Graceful Restart Test Status
Ananth Suryanarayana edited this page Aug 25, 2016
·
40 revisions
- Setup: 3 controller nodes and 20 VMs in each of the 3 compute nodes
- GracefulRestart Functional specifications
- GracefulRestart Tentative test plan
GR helper enabled in contrail-control
- config_wait_time: 5s
- event: service contrail-vrouter-agent restart
- New Flood pings (new flows): Works after ~9s (100% loss before that) This increased further to ~17s when config_wait_time was larger (15s) (as vrouter is reset only after this timer expires, causing delays in new flow setups)
- running successful flood ping: minimal impact
- 123654 packets transmitted, 123210 received, 0.36% packet loss, time 38600ms
GR helper disabled in contrail-control
- config_wait_time: Not configured
- event: service contrail-vrouter-agent restart
- New pings (new flows): Works after ~8s (100% loss before that)
- running successful flood ping: 9s Loss after which ping resumed
- 127266 packets transmitted, 126763 received, 0.40% packet loss, time 39803ms
Few crashes seen at different times when "service contrail-vrouter-agent restart" was executed
- Only with production contrail-vrouter-agent binary, in IndexVector::Update, raised new bug 1615149
- With debug contrail-vrouter-agent binary in Pkt0Interface::InitControlInterface, existing issue raised in 2015-12-23
- Only with production contrail-control binary, fixed via new bug 1614770
Found couple of memory leaks in contrail-vrouter-agent process
- ~90 bytes in AgentPath::ReorderCompositeNH, raised new bug 1615147
- 40K+ bytes in DnsHandler::HandleDefaultDnsRequest raised new bug 1615730
Outstanding fixes
- Send EndOfRib for routes from control-node to agents
- Delay Vrouter reset after contrail-vrouter-agent restart
Label preservation after agent restart (Email from Nischal)
Hi Praveen/Prabhjot,
We will need to preserve the label(s) advertised for each route. Otherwise, vRouter
can black hole traffic or even worse, mis-direct it to an incorrect VMI. We realized this
when trying to brainstorm about the root cause of the 17 sec packet loss that Ananth
reported.
Per discussion with Harshad and Ashish, this means that agent needs to preserve all
interface, nh, vrf and other indices as well as labels. We can postpone/delay the effort
of doing a proper audit, but we still need to ensure that we have non-stop forwarding.
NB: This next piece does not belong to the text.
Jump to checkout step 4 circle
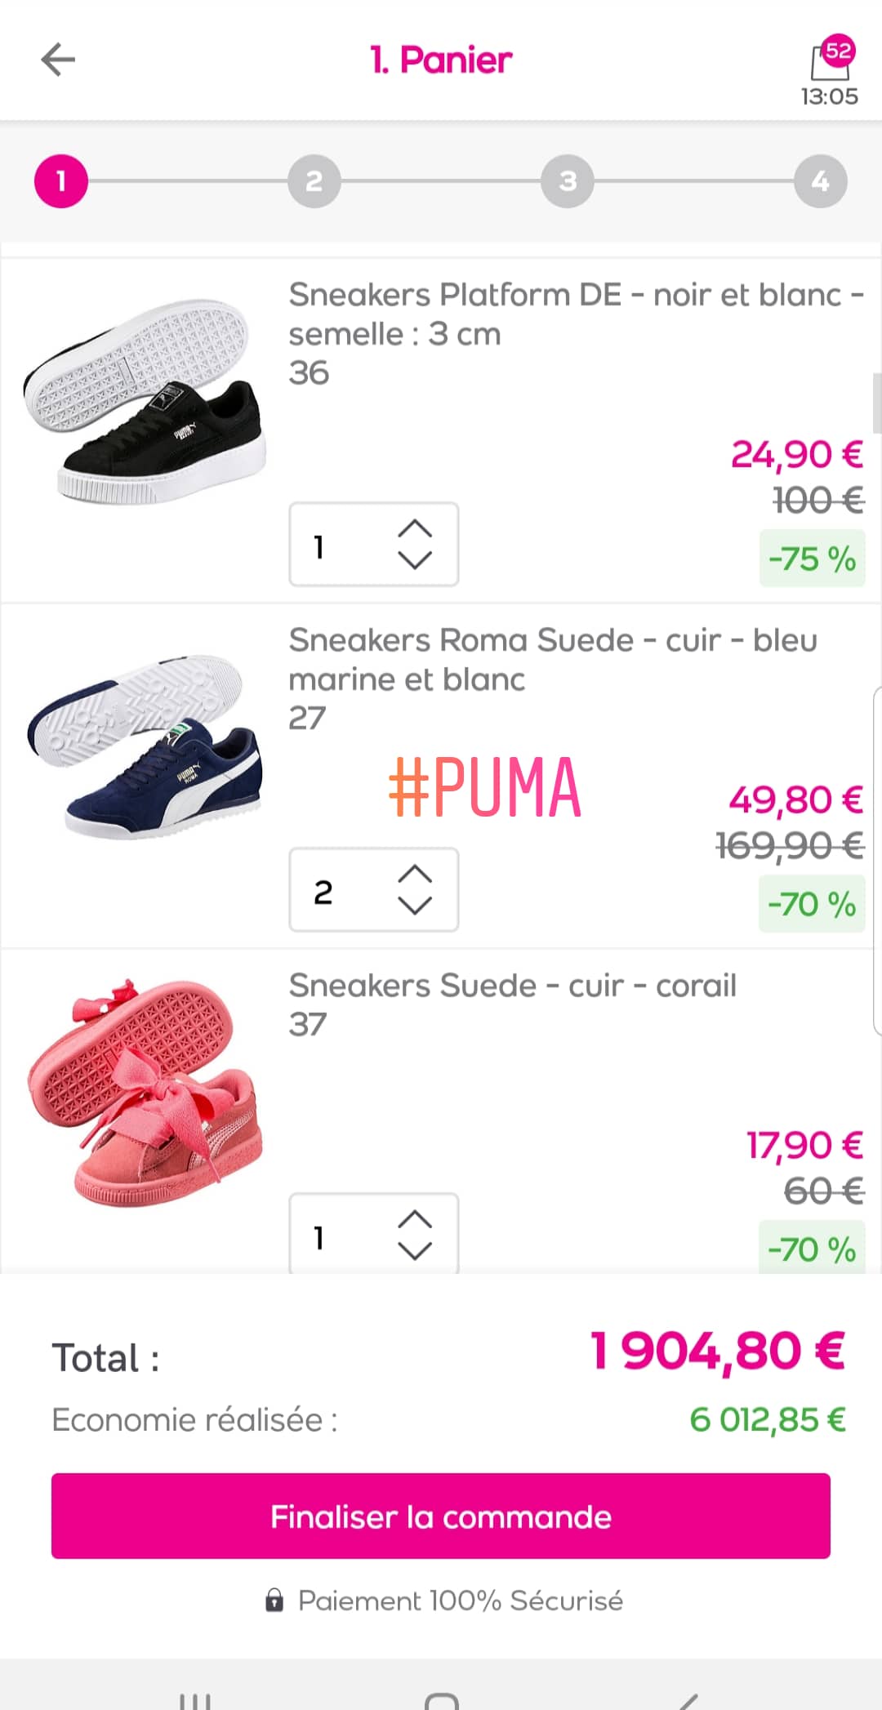The height and width of the screenshot is (1710, 882). [x=820, y=180]
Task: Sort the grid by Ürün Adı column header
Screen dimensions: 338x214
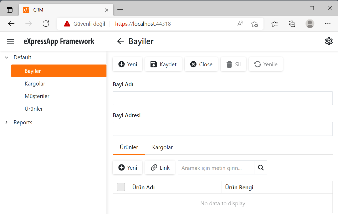Action: (x=143, y=187)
IOW, we should drop traffic only when we decide to blow away old FIB state in the
vRouter and program new state, not prior to that event.
We can have a meeting to discuss this further early next week.
-Nischal
Questions
- GR Enable/Disable for ISSU ?*
- EndOfRib
- EndOfRib Marker for configs from control-node to agent
- EndOfRib Marker for routes from control-node to agent
- EndOfRib Marker for routes from agent to control-node
- EndOfRib marker be sent per table (per instance) (Currently it is global and hence keeps implementation simpler)
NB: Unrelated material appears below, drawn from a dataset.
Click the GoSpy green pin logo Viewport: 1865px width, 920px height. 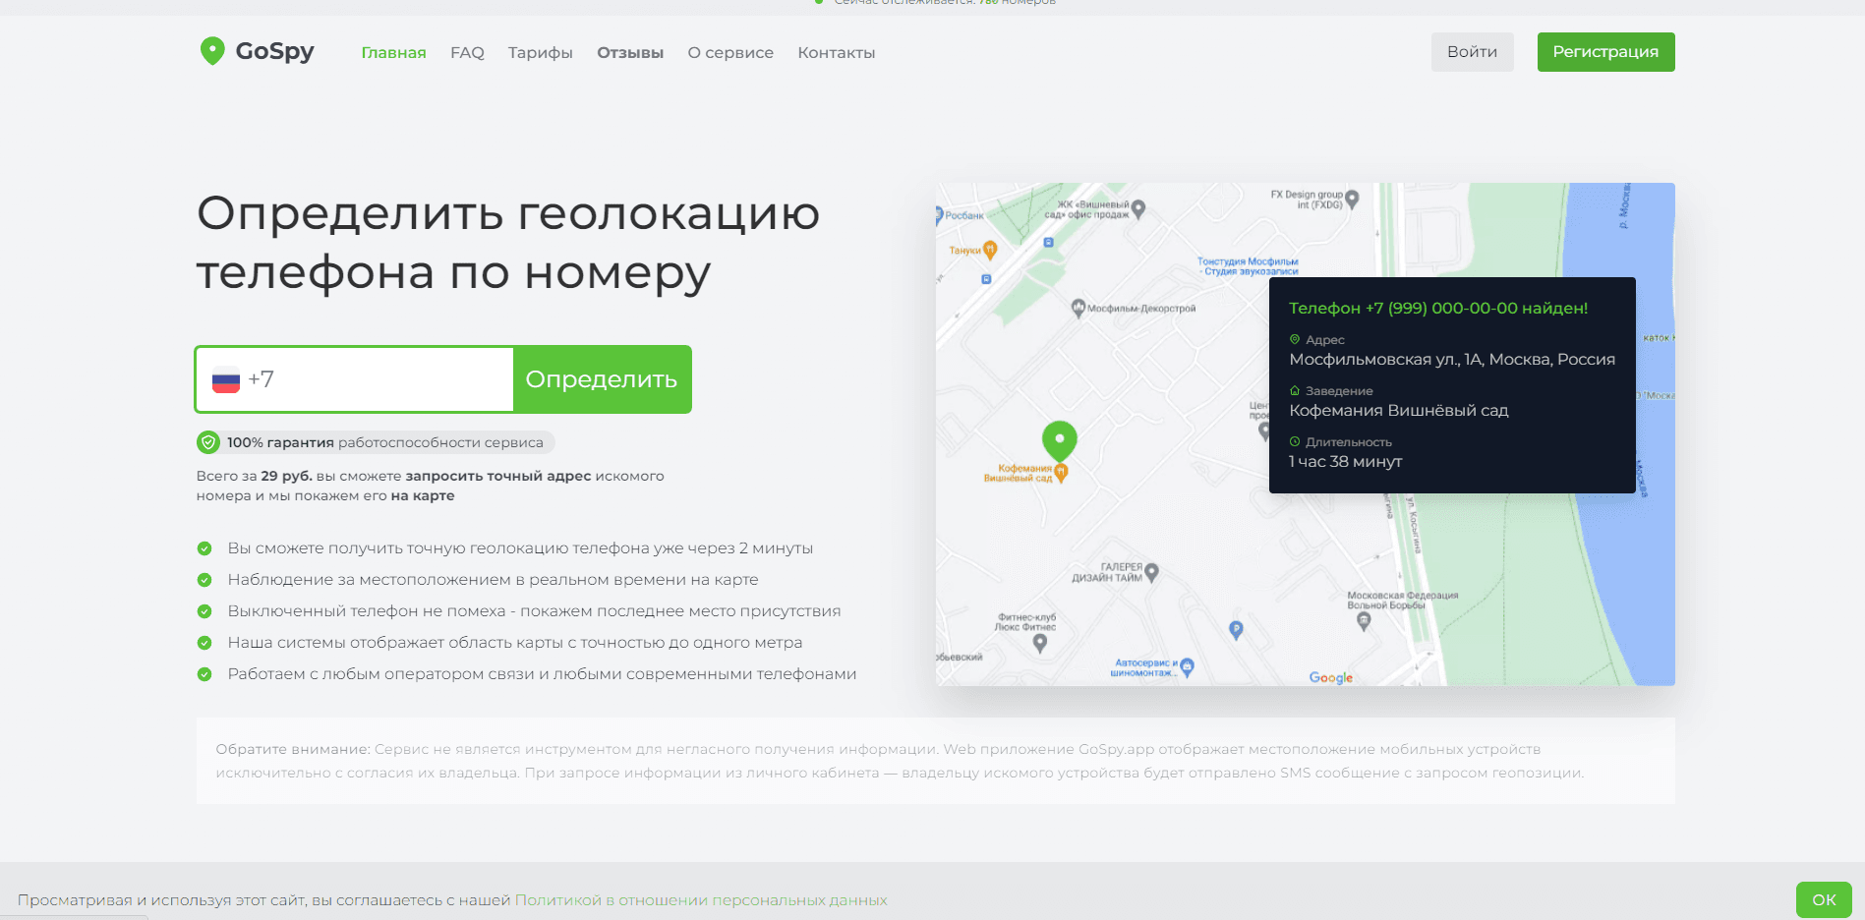coord(211,51)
- Preserve labels, vrf-id across agent restart (Refer to email snippet above)
- Preserve ifindex across agent restart
- GR Helper mode is currently configurable in /etc/contrail/contrail-control.conf (Should we add this to schema? We already have GR time values configurable via schema)
Helper code to create VNs and VMs
#!/usr/bin/env ruby
@vn_prefix = "network_"
@vm_prefix = "vm_"
@vns = 10
@vms_per_vn = 6
def setup_misc
puts `nova flavor-create --is-public True m1.utiny 6 512 10 1`
puts `nova keypair-add contrail > contrail.pem`
end
def setup_networks
1.upto(@vns) { |i|
net = "#{@vn_prefix}#{i}"
puts `neutron net-create #{net}`
puts `neutron subnet-create #{net} 192.168.#{i}.0/24`
}
end
def setup_vm_image
puts `sshpass -p c0ntrail123 scp /cs-shared/ananth/images/xenial-server-cloudimg-amd64-disk1.img root@10.84.13.20:.`
puts `glance image-create --container-format bare --disk-format qcow2 --file xenial-server-cloudimg-amd64-disk1.img --progress --name ubuntu-xenial`
end
def setup_docker_image
`bash -c "cd /opt/contrail/utils; fab add_images:phusion-baseimage-enablesshd"`
end
def setup_instances (image = "phusion-baseimage-enablesshd")
1.upto(@vns) { |i|
net = "#{@vn_prefix}#{i}"
cmd = "neutron net-show #{net} --fields id -f shell"
o = `#{cmd}`
next if o.chomp !~ /\"([a-z0-9\-]+)\"/
net_id = $1
1.upto(@vms_per_vn) { |j|
puts `nova boot --image #{image} --flavor m1.utiny --key_name contrail --poll --nic net-id=#{net_id} --availability-zone nova:a6s20 u-a6s20-vn#{i}-vm#{j}`
puts `nova boot --image #{image} --flavor m1.utiny --key_name contrail --poll --nic net-id=#{net_id} --availability-zone nova:a6s1 u-a6s1-vn#{i}-vm#{j}`
}
}
end
def setup
setup_misc
setup_networks
setup_docker_image
end
# setup
setup_instances("phusion-baseimage-enablesshd")